YTA. My uncle always says “you don’t have to eat the whole fish.” Meaning when we go fishing we filet it. We don’t eat the head, skin, or bones but we get good nutrition anyway.
Your dad is trying to find something that works for him. It’s not harming anyone and he’s likely taking at least a little bit from each book. I agree with you about self help books in general, but they do help some people, even if it’s a sort of temporary placebo effect. You’ve made yourself heard, now let it go and let your dad take his own inner journey.
YTA
Grown ups can make their own choices where to spend their time and money on. Either self help books or video games. Even if you are right that these books don’t make a difference, your father is enjoying them and thinks he is improving himself.
Also I don’t know what diffenence these books make. Some advice will be usefull, some won’t.
YTA
YTA. Your dad is trying that is more than a lot of people. Many people also go to therapy and say they will do what the therapist tells them and then don’t follow through. Changing is complex and hard. I think of the smoking ad “never quit quitting.” Give your Dad a break.
YTA What were you trying to achieve? Your father enjoys working on self improvement. Why does that bother you? I don’t see how it affects you in any way.
Yta
YTA
He enjoys reading them. Let him read them and stop being an AH.

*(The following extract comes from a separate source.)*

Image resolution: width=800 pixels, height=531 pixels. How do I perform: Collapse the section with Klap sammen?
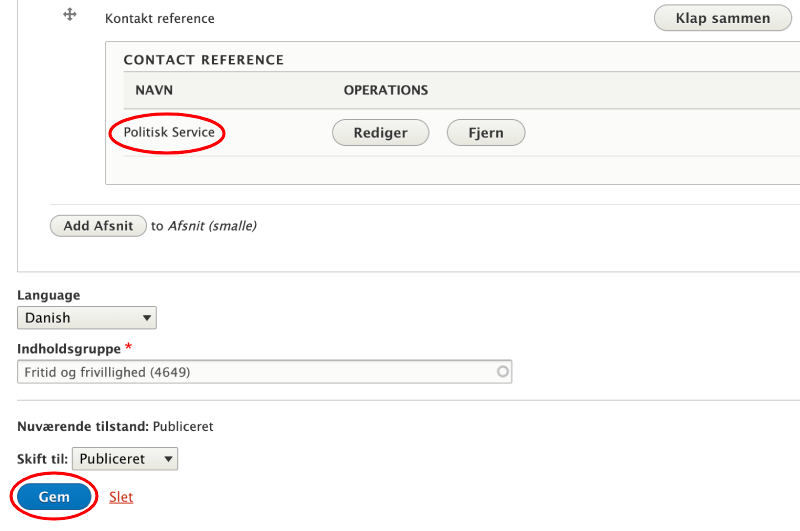(x=722, y=18)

YTA but not a major A. Yes, self help books are often nonsense, but he’s enjoying them. And two or three self help books a year is next to nothing. If he were buying two or three a week, it might be more concerning.
Maybe step back from policing his reading.
With lack of context I would say YTA, I don’t know the extent of your fathers toxicity but it seems like hes trying and atleast aware he has bad traits which already is better than many.
For some self help books seem really generic but for others they are more motivating than teaching new life lessons, hearing other stories about how they used to be a certain way but then when really applied the generic advice they actually saw a difference.
When I was depressed I used to get annoyed at the “drink water, sleep 8 hours & exercise” advice cause its so generic but the real hard pill to swallow is that there is a lot of truth in it. Once I got medicated and I felt good enough to start doing all of that and suddenly my life was much better, as annoying as it was to admit they were right. Thats what self help books are.